AKP, MHP çok net bir şekilde bunu kullanıyor. Türkiye halkları bizi anlamalı, bize kimlik vermek zorunda, neden dağlara çıkıldığını, böyle yaptığımızı sorgulamalı. Unutulmamalıdır ki, Kürt halkı Dersim halkı gibi değildir. Geçmişini unutmaz, geçmişindeki değerler için ölür. Bu değerlerini yaşar ve yaşatır. Kürt halkı Bedirhanlardan, Şeyh Saitlerden ve Seyit Rızalardan gelir. Kürt halkı bunu nesilden nesile evlatlarına anlatır. Daha çok şey yazmak isterdim.
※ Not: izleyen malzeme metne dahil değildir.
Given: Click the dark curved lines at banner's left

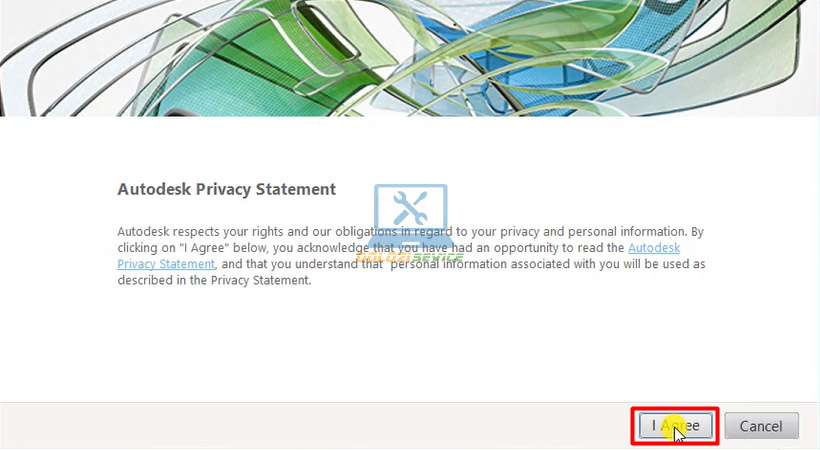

Fakat artık gerçekle bütünleşme ve var etme zamanıdır. Tüm Kürt halkını Türkiye halklarını Önder Apo’yu, savaşlarda evlatlarını kaybetmiş tüm anneleri ve babaları, değerli tüm gerillalarımızı ve özellikle Amed ve Hakkari halkını kucak dolu selamlıyorum. Gün barışa ve Önder Apo’ya özgürlük günü olması dileğiyle.”
 
Evin'in “Beni Amed’de Mustafa Malçok’un yanına gömerseniz çok sevinirim” isteği üzerine cenazesi Diyarbakır’ın Eğil ilçesinde bulunan Akalın (Süleymana) köyünde defnediliyor.
 
Evin’in mezarına doğru yola çıkmadan önce “Nasıl giderim” diye düşünüyordum. Dizlerim titrer, boğazım düğümlenir diye…
 
Saatler sonra kendimi iki gencin mezarının ortasında otururken buluyorum. Gözlerim mezar taşlarında bulunan tarihlere takılıyor... Evin 16, Mustafa 19 yaşında... Bedenimde daha önce yaşamadığım tarifsiz bir acı hissediyorum. Dakikalarca düşünüyorum. Biz 90’lı yılların çocukları için dün ve bugün arasında değişen pek bir şey yokmuş.
 
Barışın sesi olacaksınız Evin ve Mustafa...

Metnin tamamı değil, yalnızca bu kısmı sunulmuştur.